__PASSAGE GIVEN__:
(begin)

Films from the past also knew the secret of making viewers cry. The radio
presenter reminded me of that sequence in "Bambi" when the young deer, fleeing danger, hears a shot, stops, turns a frightened head looking back in vain for his mother. We don't see - but we know exactly what has happened. Mr B and I, on a visit to Universal
Studios years ago, watched a film about the way Walt Disney created magic by persuading us to care about animated animals as if they were real life humans. To prove the point, the film played that short scene described above. Just the few minutes of film,
no preamble, no setting the scene. And there in the cinema, as Bambi turned his head up there on the big screen in front of us, I heard a child in the row behind us sob. Pure magic.
My problem is that I cry
at all kinds of films. The radio presenter, while generally sympathetic, explains that the more susceptible among us can easily be manipulated by canny film-makers with an understanding of which Cry Buttons to push. That'll be me, then.
Granddaughters Katie and Elle will never forget, I fear, how I cried during "Hotel for Dogs". No, really, I did, I'm almost ashamed to say - but then this is the Daily Blog where I have to be prepared, in the name of accuracy and integrity,
to lay bare my soul.

(end)

__RECORD EXCERPTS__:
(begin)

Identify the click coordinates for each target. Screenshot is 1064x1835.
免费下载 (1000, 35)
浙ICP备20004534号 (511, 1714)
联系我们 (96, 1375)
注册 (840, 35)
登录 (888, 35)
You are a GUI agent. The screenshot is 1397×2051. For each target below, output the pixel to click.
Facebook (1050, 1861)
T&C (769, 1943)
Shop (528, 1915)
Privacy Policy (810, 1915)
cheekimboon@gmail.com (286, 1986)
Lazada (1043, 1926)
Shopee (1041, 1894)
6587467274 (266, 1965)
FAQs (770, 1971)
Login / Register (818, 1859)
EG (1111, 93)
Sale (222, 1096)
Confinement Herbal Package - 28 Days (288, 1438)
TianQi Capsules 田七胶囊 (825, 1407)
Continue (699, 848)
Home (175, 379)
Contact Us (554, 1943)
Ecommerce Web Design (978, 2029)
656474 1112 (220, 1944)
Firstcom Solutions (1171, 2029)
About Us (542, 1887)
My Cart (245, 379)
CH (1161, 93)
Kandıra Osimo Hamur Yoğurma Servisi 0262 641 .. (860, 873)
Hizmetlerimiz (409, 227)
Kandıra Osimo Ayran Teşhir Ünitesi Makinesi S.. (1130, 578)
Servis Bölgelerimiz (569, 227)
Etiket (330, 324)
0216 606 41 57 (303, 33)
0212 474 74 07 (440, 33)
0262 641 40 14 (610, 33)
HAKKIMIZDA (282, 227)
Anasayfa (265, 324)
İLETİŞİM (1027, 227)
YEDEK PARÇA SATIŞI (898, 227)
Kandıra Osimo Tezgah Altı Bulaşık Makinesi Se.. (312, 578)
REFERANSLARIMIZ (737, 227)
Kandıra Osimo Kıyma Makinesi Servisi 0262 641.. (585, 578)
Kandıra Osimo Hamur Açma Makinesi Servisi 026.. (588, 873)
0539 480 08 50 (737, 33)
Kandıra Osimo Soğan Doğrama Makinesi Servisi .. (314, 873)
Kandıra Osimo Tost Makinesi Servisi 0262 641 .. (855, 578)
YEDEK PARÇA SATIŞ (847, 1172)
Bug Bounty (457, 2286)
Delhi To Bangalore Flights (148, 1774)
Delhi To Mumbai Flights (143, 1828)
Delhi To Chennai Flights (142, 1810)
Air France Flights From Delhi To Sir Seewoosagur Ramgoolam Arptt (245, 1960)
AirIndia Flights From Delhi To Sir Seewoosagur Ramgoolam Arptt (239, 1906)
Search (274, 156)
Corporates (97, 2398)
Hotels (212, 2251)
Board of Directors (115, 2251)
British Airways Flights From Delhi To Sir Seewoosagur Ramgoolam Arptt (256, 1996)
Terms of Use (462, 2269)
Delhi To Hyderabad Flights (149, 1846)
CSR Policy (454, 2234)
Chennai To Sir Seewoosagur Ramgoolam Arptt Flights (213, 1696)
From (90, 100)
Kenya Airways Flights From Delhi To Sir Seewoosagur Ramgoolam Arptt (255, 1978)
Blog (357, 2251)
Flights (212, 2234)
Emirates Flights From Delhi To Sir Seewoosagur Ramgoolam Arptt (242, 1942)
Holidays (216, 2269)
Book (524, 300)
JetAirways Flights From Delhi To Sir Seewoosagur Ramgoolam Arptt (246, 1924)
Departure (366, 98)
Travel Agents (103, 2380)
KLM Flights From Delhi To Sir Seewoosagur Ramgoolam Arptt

(end)

__GIVEN TASK 1__:
Decide whether each statement below agrees with the passage about crying at films. Answer yes or no, and quote the words of the passage that settle it.
(a) The writer and Mr B saw a film about Walt Disney during a visit to Universal Studios.
(b) The Bambi scene was shown with a long introduction that set the scene.
(c) The radio presenter is described as generally unsympathetic.
__GIVEN TASK 2__:
Answer these questions from the passage about crying at films.
(a) Who sobbed in the cinema as Bambi turned his head?
(b) According to the radio presenter, who can easily be manipulated by canny film-makers?
(c) What are the names of the writer's granddaughters?
__GIVEN TASK 3__:
Resume the passage about crying at films, starting right after its last sentence.

__EXERCISE OUTPUT 1__:
(a) Yes: "Mr B and I, on a visit to Universal Studios years ago, watched a film about the way Walt Disney created magic"
(b) No: "no preamble, no setting the scene"
(c) No: "The radio presenter, while generally sympathetic"

__EXERCISE OUTPUT 2__:
(a) A child in the row behind the writer and Mr B
(b) The more susceptible among us
(c) Katie and Elle

__EXERCISE OUTPUT 3__:
Have you ever seen "Hotel for Dogs"? No, I rather thought not, certainly it wasn't mentioned on the radio programme as a prime example of Films That Made Me Cry. There is this moment when
all the canine guests secretly housed in an abandoned hotel are about to be rounded up and taken by the dog-catchers to their fate. At which point social worker Bernie earns them a reprieve when he reads aloud from the guest book where Bruce, brother of Andi
(I do hope you are keeping up?) has faithfully recorded the heart-rending stories of what had happened to each dog before it found sanctuary at the Hotel for Dogs.
Are you weeping yet?
Just me, then...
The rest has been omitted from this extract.